Thanks Pedro. The upcoming battery free-for-all that’s going to happen over the next 5 r so years is going to be amazing to watch. Which car companies will lock into specific NCM cells and get stuck with batteries that are too expensive?
With LMNO, NCMA, LFMP, and then other tech like solid state coming along, car makers are going to have to make their designs flexible enough to accommodate quick switches to different cell technology.
Switching chemistries is not hard, as long as they don’t come in different cell formats.
Hi Pedro,
Thank you for the information.
Do you have any info on empirical data obtained testing these batteries (charge/discharge cycles depending on temperature and C-rate)?
I am looking for detailed info on cells measurements, but I am not sure where to look for.
Hi Davide.
If you can find some online sellers, there’s a chance they provide the datasheet pdf.

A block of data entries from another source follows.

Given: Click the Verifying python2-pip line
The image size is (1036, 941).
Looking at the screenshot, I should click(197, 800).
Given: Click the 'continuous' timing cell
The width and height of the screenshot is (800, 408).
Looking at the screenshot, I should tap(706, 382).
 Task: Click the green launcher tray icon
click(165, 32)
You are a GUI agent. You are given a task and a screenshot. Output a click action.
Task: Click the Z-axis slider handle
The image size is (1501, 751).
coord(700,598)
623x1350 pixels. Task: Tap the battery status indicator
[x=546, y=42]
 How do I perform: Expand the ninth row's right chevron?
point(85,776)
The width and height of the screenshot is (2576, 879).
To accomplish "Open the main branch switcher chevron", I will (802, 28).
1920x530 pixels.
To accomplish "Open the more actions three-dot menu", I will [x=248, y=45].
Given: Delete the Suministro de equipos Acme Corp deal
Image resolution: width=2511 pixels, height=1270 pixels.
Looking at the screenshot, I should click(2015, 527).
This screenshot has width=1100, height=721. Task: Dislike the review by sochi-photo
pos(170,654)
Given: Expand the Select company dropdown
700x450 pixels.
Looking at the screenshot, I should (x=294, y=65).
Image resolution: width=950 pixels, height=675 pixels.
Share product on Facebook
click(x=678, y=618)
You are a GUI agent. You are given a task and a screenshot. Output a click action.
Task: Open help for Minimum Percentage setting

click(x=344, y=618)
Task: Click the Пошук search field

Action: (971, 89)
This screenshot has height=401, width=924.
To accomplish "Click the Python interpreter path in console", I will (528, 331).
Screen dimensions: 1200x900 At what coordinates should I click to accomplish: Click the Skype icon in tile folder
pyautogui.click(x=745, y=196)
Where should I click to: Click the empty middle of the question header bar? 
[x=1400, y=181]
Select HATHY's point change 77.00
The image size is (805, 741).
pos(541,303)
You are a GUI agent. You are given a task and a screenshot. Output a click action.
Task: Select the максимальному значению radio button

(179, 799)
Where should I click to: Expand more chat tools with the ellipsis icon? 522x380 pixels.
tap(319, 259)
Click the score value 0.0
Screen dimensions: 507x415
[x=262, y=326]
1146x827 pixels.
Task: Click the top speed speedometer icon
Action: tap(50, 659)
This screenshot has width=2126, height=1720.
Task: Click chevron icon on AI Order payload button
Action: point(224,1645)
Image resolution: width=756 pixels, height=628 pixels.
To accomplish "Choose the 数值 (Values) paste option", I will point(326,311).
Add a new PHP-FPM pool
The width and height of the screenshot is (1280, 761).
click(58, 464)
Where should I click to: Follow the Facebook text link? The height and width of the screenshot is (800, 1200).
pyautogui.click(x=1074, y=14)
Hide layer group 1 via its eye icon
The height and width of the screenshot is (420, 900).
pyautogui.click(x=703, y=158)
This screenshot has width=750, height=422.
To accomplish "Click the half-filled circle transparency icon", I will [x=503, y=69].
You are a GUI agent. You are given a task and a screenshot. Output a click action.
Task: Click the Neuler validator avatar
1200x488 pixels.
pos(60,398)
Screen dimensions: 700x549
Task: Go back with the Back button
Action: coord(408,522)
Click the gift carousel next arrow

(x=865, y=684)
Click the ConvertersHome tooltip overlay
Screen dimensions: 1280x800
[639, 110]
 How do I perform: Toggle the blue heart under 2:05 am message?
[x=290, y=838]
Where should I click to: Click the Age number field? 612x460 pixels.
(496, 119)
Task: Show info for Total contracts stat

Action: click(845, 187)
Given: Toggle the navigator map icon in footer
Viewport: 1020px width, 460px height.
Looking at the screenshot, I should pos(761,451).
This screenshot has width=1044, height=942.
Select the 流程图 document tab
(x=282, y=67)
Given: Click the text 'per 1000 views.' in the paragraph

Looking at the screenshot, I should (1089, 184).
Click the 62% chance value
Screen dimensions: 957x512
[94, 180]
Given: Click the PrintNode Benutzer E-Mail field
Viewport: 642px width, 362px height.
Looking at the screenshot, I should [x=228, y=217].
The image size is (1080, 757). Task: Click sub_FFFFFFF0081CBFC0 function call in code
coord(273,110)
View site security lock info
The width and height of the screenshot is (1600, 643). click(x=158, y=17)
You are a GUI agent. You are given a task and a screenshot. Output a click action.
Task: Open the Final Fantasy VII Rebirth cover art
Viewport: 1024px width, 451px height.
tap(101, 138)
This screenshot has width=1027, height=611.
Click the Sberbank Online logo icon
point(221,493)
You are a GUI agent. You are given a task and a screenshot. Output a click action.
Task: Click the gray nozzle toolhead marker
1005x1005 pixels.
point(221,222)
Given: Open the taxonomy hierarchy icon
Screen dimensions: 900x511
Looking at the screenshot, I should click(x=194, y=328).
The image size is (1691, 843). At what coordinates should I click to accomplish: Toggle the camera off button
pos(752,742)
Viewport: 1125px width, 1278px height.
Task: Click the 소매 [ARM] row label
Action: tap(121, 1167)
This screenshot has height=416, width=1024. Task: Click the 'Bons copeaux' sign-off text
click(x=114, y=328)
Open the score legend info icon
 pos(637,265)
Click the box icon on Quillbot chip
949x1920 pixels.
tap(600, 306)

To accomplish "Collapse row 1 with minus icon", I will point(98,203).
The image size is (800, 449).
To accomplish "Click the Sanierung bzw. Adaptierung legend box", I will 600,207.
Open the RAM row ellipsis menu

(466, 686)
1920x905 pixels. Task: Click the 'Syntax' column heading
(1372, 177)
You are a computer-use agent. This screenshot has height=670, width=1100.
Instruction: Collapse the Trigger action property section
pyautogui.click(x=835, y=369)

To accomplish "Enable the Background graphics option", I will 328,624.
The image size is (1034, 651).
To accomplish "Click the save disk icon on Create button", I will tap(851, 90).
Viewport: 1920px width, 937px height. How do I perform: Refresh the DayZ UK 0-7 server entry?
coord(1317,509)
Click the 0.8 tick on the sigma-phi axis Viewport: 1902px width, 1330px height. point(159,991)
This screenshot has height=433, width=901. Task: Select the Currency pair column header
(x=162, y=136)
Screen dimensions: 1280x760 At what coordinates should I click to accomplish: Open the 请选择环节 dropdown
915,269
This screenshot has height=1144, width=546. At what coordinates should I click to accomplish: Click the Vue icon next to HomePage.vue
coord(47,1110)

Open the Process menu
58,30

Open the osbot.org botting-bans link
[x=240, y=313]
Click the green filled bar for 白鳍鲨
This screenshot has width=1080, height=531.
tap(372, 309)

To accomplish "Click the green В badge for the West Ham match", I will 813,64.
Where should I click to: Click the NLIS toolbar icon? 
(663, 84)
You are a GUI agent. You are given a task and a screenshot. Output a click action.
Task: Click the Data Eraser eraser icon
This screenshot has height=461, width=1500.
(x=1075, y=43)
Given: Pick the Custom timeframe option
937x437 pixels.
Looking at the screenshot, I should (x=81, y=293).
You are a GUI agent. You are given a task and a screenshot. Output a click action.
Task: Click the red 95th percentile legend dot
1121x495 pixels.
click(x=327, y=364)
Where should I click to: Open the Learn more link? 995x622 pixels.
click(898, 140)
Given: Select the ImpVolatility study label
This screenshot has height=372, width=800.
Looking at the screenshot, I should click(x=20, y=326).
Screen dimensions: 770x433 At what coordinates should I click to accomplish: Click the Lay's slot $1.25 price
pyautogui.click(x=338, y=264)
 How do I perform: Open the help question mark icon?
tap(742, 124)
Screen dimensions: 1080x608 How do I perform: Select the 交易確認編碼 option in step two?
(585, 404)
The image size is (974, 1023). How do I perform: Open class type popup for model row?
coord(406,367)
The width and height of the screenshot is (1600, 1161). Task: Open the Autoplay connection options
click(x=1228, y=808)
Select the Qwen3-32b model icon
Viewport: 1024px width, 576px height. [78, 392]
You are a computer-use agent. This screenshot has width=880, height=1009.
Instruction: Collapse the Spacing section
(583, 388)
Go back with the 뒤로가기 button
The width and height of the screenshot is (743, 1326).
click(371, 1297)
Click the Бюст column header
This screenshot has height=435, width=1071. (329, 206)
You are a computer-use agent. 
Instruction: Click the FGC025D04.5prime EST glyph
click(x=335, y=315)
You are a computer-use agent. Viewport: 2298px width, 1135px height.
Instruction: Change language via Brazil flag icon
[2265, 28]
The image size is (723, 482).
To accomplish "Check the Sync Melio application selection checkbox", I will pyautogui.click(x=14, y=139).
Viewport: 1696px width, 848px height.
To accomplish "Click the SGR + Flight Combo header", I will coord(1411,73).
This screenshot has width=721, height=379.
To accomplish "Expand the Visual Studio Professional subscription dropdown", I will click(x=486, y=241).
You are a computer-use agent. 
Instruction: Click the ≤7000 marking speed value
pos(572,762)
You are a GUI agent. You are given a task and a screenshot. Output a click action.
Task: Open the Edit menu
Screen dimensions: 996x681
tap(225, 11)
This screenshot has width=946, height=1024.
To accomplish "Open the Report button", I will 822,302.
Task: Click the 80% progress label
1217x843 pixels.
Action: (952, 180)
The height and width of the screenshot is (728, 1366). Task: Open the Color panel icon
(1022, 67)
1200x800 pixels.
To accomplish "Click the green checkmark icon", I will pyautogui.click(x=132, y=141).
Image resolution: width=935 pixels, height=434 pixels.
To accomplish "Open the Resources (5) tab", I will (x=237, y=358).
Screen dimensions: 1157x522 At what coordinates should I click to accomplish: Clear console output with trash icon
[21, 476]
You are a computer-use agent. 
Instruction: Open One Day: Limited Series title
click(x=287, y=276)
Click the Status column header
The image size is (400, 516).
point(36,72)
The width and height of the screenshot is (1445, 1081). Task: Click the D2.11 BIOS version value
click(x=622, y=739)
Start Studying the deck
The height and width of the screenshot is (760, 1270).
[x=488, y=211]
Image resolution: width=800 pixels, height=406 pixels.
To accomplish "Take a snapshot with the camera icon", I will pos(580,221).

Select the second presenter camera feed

Unfortunately I don’t have it.
For example, it was a Chinese seller that released the datasheet of the E63 battery cell that we all know.
Ok, thank you.
I was looking to some deep benchmarking of these cells (and other too), not only the nominal voltage (V), capacity (Ah) and energy (Wh), but also the charging/discharging cycles measurement data.
I am working on BMS and Automotive Electrification in general, so I am looking for this data for my job. I guess that the only way to obtain such data is to get it measured by some benchmarking company (A2mac1 or similar), I am not sure the manufacturers can disclose such measured data to anyone.
See this video for cells by LG Energy for Ford Mustang Mach-E:
LGX E71a pouch cells
https://youtu.be/4vRjo0gaG1g?t=356
71 Ah presumably, while Ford uses 72 Ah in their calculations for gross capacity.
The cells have the same size as LGChem cells in Chevrolet Bolt, but with a different chemistry.